Thanks, this definitely sounds useful!
In terms of implementation, I’m not sure what the best strategy is… I think the main complication is that users are technically able to structure their task however they like, so adding a command-line option to do complex, arbitrary filtering of nested properties seems kinda hard.
Doing it yourself within the batch-train
recipes should be pretty easy, though. All you’d have to do is set --eval-split 0
and then filter the examples yourself based on some condition . This is maybe not the most elegant way, but I hope it gets the idea across:
is_eval = lambda eg: eg['meta']['source'] == 'newswire'
evals = [eg for eg in examples if is_eval(eg)]
examples = [eg for eg in examples if not is_eval(eg)]

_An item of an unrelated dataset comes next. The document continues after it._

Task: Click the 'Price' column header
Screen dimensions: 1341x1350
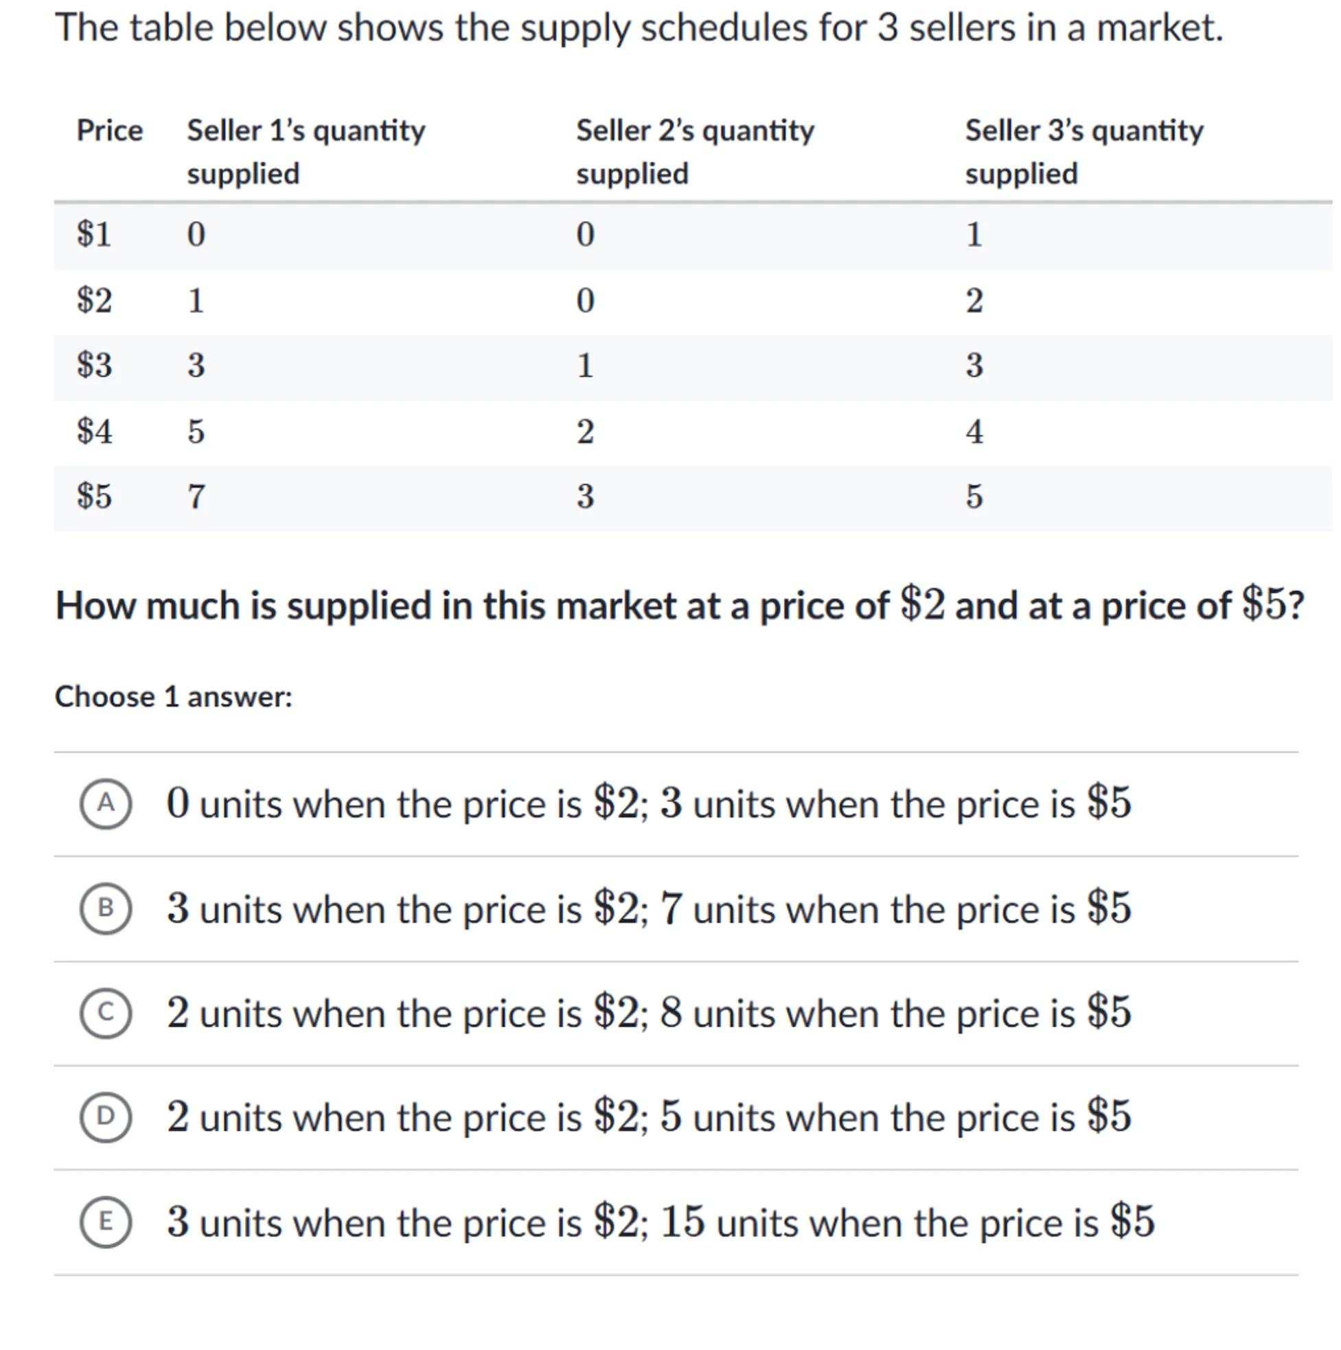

Another idea I just thought of: If you don’t mind adding the split sets sets you create to your database, you could also write a script or recipe that does this for you. So you wrap the batch_train
function in a custom recipe, and before you execute it, you get the dataset from the database, split the examples based on your condition and add two new sets to the database. Haven’t tested this code yet and maybe it’s a bit too much… but then again, it’s a utility you write once and reuse forever.
import prodigy
from prodigy.recipes.ner import batch_train
from prodigy.db import connect
db = connect() # connect to database
@prodigy.recipe('ner.batch-train-custom', ...) # argument annotations here
def batch_train_custom(base_dataset, source_id, ...): # other arguments here
examples = db.get_dataset(base_dataset) # get dataset
evals = [eg for eg in examples if eg['meta']['source'] == source_id]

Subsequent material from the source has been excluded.